▶ WHAT YOU SHOULD DO: Give again exactly the lines that stretch from the one with "Instruction: Go to the next page arrow" to the end of the data below, including both of those lines and nothing else.

▶ INFORMATION PROVIDED:
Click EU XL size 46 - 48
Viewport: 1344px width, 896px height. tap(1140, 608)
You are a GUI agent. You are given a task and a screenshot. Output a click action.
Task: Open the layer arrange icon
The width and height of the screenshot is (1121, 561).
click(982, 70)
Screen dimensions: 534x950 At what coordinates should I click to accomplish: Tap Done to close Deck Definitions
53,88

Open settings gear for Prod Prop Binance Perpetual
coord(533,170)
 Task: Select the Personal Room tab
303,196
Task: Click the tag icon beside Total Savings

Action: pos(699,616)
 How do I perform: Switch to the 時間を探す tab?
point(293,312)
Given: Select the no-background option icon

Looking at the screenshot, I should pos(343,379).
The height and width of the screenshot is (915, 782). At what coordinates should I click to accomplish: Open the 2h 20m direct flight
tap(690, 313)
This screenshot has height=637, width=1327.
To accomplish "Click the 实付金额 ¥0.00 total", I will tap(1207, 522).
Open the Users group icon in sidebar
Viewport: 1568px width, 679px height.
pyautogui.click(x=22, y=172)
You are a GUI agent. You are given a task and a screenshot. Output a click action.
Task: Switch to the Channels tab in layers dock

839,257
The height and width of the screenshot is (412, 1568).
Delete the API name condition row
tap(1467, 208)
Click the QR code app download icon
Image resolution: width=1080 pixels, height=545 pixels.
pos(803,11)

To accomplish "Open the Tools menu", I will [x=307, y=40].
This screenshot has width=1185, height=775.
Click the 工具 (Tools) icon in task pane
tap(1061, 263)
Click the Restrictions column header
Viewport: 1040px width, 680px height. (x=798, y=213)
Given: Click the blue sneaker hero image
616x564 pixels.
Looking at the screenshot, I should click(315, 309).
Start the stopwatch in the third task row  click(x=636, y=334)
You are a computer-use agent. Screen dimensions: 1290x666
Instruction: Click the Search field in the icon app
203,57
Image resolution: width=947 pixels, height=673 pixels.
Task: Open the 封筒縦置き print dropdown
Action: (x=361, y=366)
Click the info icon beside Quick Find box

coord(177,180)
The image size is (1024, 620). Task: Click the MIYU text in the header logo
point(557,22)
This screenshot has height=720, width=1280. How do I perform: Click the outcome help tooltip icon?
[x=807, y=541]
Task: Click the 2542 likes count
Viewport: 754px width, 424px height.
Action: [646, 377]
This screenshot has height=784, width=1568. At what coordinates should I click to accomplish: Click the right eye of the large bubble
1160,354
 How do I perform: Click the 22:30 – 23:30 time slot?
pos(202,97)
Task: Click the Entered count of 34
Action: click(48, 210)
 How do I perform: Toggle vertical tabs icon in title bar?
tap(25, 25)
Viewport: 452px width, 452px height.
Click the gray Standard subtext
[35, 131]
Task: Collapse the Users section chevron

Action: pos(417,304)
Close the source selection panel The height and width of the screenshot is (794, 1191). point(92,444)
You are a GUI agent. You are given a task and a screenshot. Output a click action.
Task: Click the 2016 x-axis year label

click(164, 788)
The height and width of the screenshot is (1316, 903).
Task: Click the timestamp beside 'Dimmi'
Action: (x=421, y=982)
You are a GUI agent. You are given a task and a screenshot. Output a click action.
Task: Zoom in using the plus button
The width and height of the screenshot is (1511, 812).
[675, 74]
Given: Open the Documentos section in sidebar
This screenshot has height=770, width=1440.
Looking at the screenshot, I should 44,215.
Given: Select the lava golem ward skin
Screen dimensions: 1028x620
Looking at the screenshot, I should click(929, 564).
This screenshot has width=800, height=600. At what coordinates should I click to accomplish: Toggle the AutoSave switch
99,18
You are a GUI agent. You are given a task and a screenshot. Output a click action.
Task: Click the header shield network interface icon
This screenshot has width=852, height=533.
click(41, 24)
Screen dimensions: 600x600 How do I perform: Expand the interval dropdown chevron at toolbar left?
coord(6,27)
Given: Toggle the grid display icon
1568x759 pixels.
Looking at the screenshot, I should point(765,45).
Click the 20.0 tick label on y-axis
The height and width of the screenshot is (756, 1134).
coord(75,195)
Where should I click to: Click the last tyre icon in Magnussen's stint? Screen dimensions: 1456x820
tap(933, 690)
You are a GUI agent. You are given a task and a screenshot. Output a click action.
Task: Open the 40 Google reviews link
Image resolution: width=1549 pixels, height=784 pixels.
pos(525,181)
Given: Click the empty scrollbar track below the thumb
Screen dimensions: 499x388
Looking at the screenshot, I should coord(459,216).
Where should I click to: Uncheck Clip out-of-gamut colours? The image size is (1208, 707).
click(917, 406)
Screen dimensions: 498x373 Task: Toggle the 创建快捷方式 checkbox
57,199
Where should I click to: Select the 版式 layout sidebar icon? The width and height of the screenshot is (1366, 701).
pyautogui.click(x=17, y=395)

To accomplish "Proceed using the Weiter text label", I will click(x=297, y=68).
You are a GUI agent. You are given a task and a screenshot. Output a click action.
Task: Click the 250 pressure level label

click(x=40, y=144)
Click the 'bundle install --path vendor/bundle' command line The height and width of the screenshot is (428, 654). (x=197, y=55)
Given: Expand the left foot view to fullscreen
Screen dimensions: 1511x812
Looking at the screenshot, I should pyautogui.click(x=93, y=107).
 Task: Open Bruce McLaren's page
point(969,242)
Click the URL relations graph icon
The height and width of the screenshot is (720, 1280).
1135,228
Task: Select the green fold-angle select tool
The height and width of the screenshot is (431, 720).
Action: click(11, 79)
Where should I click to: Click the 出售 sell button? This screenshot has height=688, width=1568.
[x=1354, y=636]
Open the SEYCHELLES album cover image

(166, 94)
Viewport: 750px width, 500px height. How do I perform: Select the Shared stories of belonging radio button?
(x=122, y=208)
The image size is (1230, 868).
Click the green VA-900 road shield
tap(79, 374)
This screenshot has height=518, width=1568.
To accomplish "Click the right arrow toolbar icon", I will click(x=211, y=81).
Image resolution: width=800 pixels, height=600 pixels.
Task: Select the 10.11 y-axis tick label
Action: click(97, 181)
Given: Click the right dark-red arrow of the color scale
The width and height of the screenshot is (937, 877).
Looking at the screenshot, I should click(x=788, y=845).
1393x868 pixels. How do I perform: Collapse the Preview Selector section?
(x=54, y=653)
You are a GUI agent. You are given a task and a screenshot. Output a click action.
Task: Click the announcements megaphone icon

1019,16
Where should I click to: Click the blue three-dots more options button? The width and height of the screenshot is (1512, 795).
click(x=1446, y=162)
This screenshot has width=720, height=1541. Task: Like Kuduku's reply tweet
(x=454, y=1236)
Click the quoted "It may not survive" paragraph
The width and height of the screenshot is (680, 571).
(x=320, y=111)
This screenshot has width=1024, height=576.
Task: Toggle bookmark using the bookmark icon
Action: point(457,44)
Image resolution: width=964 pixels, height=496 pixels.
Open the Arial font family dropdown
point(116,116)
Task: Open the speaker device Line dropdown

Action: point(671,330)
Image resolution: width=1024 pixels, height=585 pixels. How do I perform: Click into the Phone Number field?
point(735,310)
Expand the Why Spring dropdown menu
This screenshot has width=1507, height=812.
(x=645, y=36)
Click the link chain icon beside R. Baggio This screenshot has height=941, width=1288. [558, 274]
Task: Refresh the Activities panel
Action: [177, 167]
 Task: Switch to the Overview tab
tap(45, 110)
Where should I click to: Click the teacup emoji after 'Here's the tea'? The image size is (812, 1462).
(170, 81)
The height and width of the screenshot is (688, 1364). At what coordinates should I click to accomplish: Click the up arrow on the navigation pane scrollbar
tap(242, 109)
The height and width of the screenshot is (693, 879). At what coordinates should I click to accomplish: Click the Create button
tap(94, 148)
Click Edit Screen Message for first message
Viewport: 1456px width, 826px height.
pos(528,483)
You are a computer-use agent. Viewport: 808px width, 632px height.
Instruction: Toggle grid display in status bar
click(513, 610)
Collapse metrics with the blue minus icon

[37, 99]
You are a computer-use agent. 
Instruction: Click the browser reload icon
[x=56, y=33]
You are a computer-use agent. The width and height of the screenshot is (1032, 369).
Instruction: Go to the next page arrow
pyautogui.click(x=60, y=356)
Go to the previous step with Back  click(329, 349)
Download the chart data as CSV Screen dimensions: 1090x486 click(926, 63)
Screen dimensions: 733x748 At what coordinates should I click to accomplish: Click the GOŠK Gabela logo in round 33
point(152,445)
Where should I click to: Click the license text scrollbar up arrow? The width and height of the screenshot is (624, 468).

▶ ANSWER BOX:
Instruction: Go to the next page arrow
pyautogui.click(x=60, y=356)
Go to the previous step with Back  click(329, 349)
Download the chart data as CSV Screen dimensions: 1090x486 click(926, 63)
Screen dimensions: 733x748 At what coordinates should I click to accomplish: Click the GOŠK Gabela logo in round 33
point(152,445)
Where should I click to: Click the license text scrollbar up arrow? The width and height of the screenshot is (624, 468).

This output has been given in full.